What to do -
Using the material below, repeat exactly the lines from the one with "Image resolution: width=1031" through the one with "This screenshot has height=896, width=1317.", ends included, without any images.

Given information -
_____

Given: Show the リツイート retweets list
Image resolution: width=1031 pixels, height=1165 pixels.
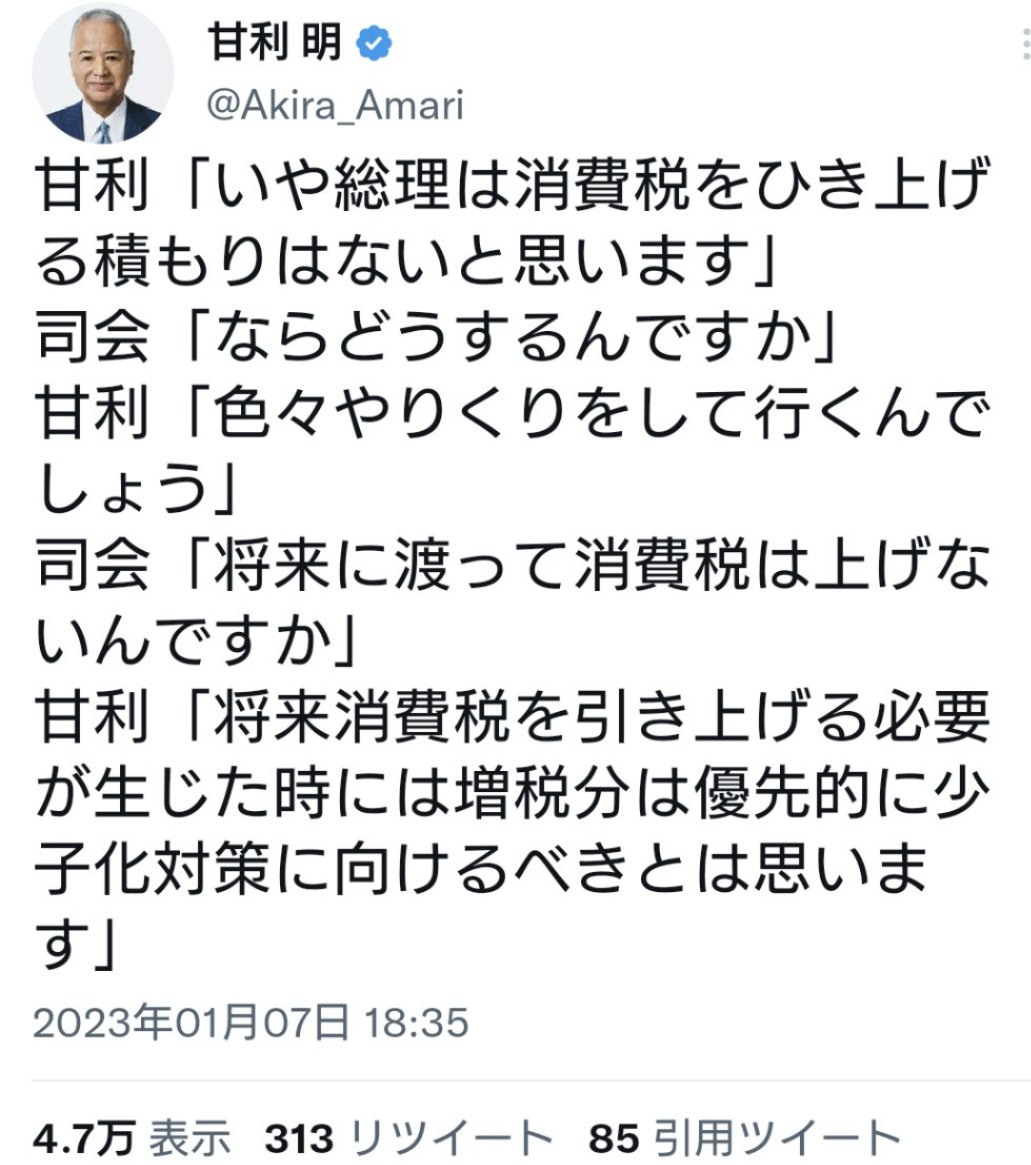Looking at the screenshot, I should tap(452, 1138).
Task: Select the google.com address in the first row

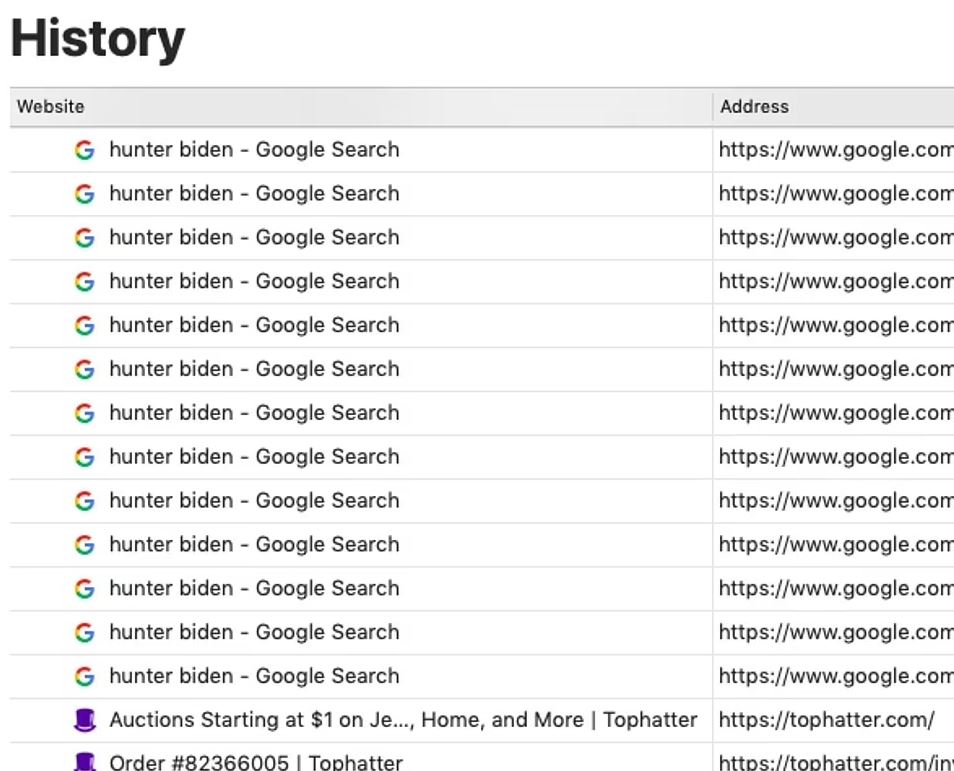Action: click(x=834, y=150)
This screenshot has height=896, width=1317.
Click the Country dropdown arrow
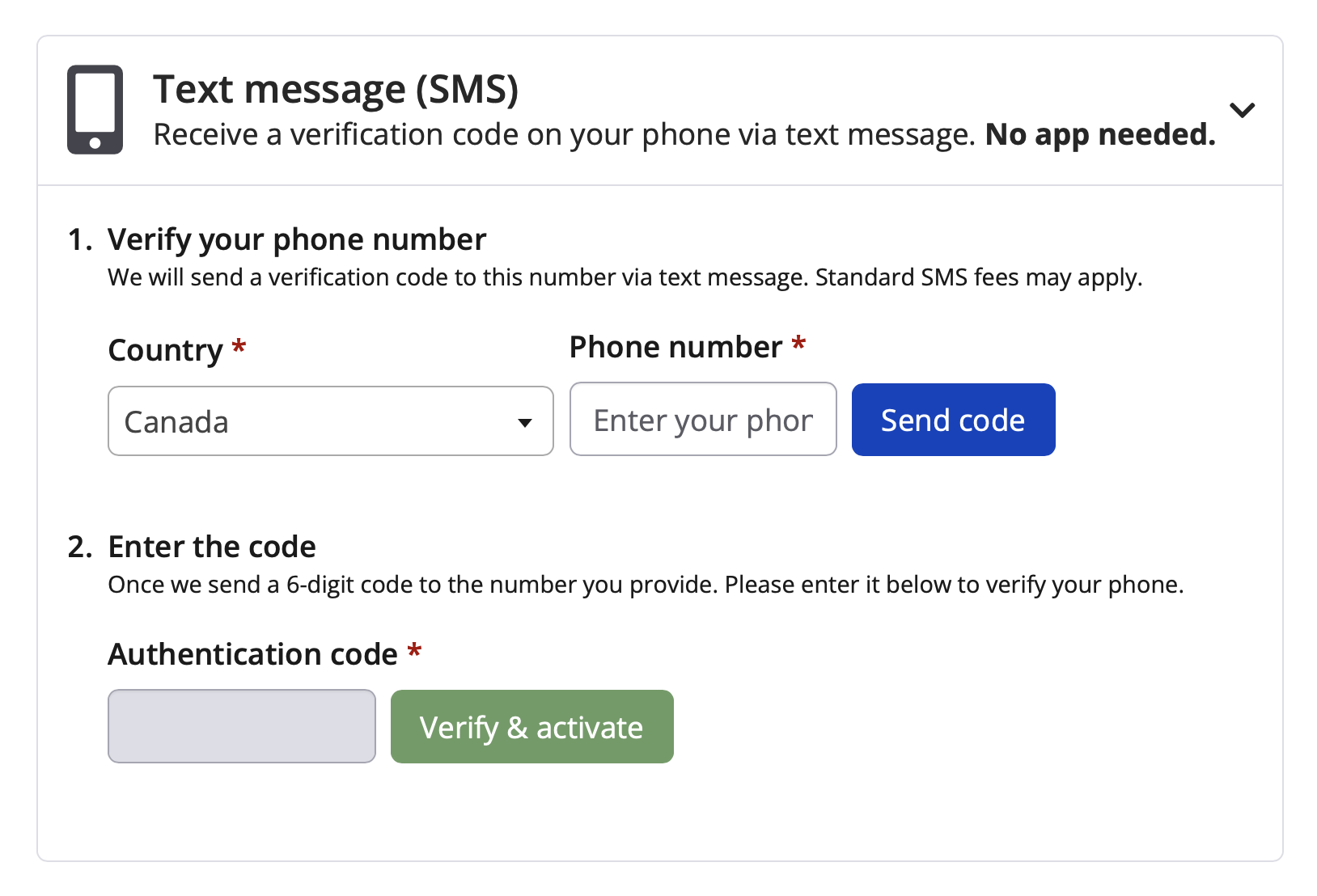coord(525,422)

_____

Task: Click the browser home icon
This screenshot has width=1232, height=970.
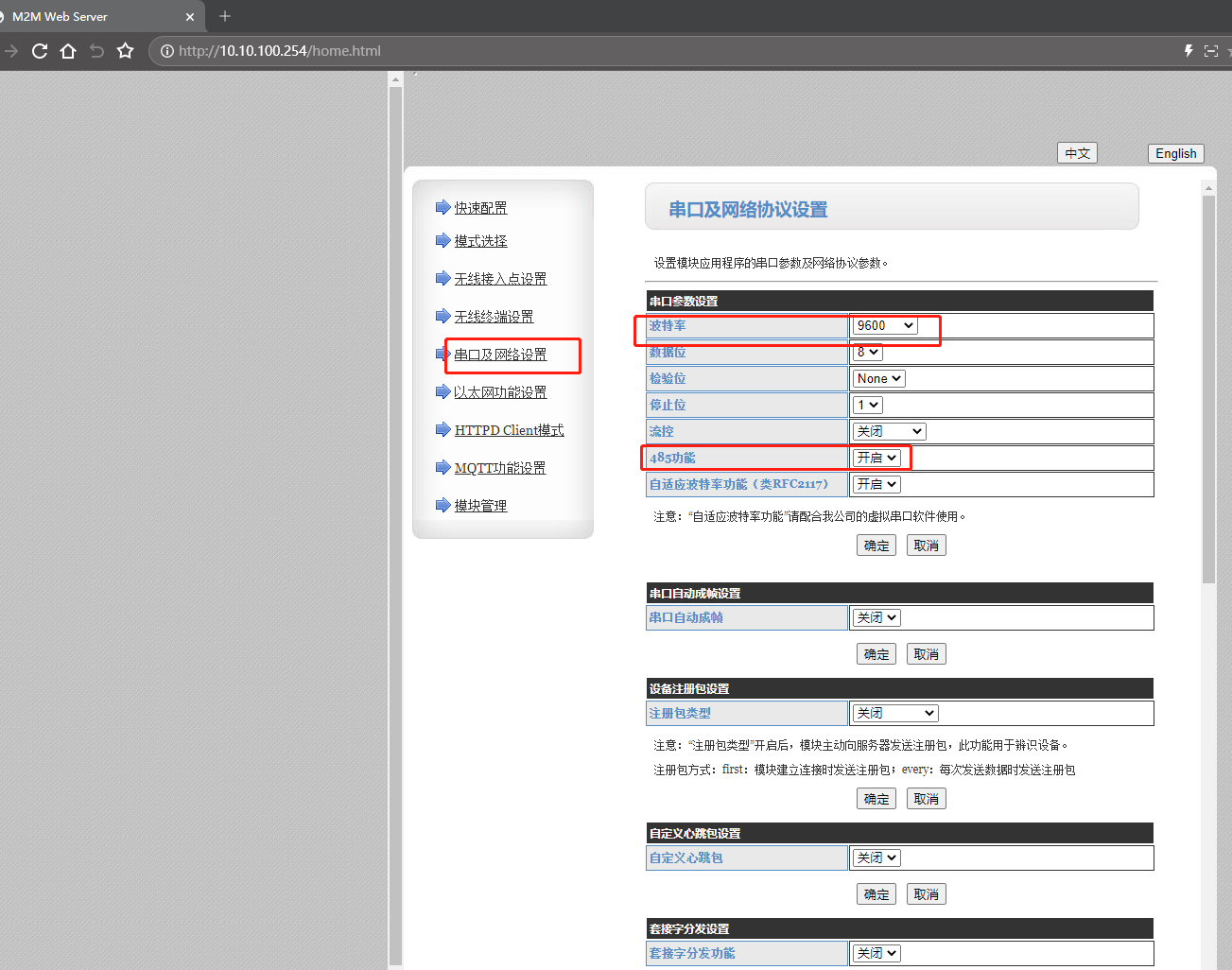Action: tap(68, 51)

_____

Your solution -
Image resolution: width=1031 pixels, height=1165 pixels.
Looking at the screenshot, I should tap(452, 1138).
Task: Select the google.com address in the first row

Action: click(x=834, y=150)
This screenshot has height=896, width=1317.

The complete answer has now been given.